In 2014, Freescale became the first top microchip supplier to announce an automotive-grade Ethernet chipset and software, paving the way for car makers to install 100Mbps networks in vehicles.

Freescale’s processors connected in-car electronics, such as telematics and infotainment systems, to Wi-Fi routers over standard two-wire twisted pair cable, versus CAT 5, making it robust enough to serve as a networking topology for vehicles.

By 2020, many cars will have 50 to 60 Ethernet ports and even entry-level vehicles will have 10, according to a study by research firm Frost & Sullivan. (Premium vehicles will likely have more than 100 Ethernet nodes by then.)

Hackers are taking notice

As connectivity grows, however, so too will potential cybersecurity holes. The federal government and carmakers have already expressed concerns about the potential for increased vehicle cyber attacks.

Last week, the U.S. Department of Transportation (DOT) released guidance to the auto industry (PDF) for self-driving and highly automated vehicles, which included security recommendations.

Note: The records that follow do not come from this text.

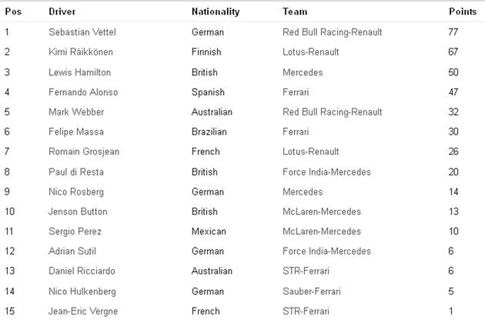Click Daniel Ricciardo's STR-Ferrari team cell
Screen dimensions: 485x323
306,271
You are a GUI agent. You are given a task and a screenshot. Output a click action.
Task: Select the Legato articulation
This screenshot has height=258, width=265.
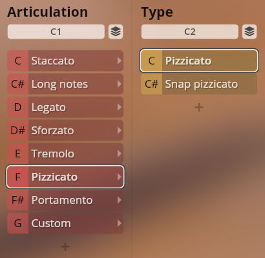click(65, 107)
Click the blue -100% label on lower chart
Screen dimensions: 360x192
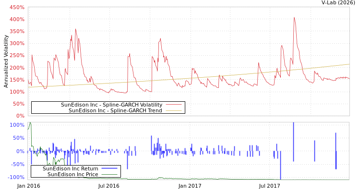17,178
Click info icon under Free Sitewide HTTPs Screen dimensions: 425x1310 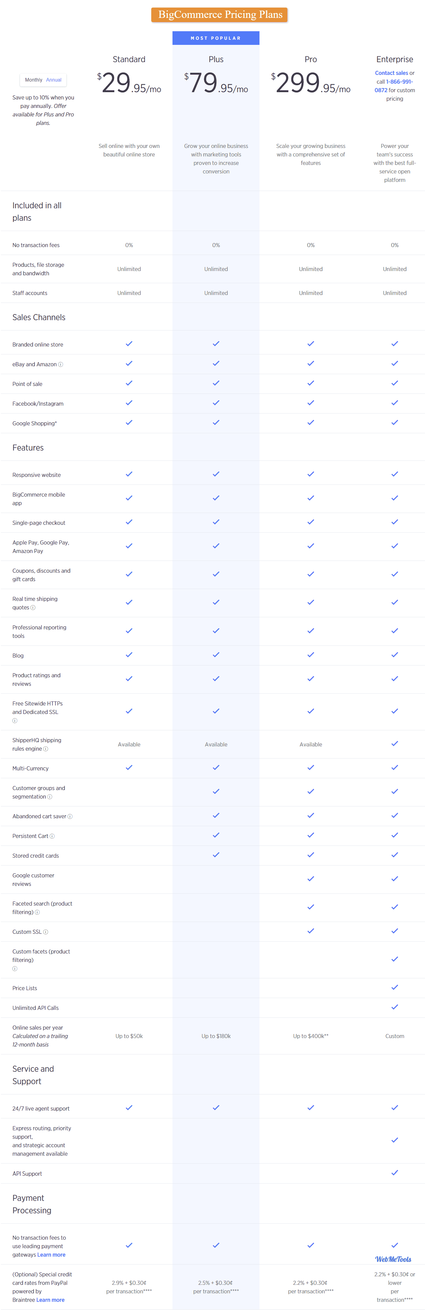[15, 721]
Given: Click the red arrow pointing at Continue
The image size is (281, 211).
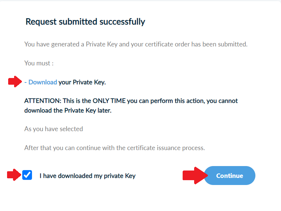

For example, the DOT stated, consumers should receive “meaningful data privacy and security notices,” along with choices about “collection, use, sharing, retention, and deconstruction of data, including geolocation, biometric, and driver behavior data that could be reasonably linkable to them personally.”

Cybersecurity V2I vehicles cars security

Security is on consumers’ minds. In July, KPMG released a survey of 449 car-owning consumers. Some 70% stated they are concerned about the possibility of their car being hacked within the next five years, and if their car was hacked, 79% said it would leave them with a negative perception of the automaker.

The concern cuts across generational lines, with 83% of baby boomers and 74% of millennials saying a hack would damage their view of that automaker, the KPMG report stated.

“Cyberattacks are affecting nearly every single company we encounter, but we’re not seeing those attacks drive enough proactive business action as evidenced by the rate of investment made in information security,” Greg Bell, KPMG’s Cyber U.S. Leader, said in a statement. “We’re still seeing companies taking a passive or reactive approach toward cybersecurity, when in fact cyber should be a top-line business issue thought about and practiced company-wide.”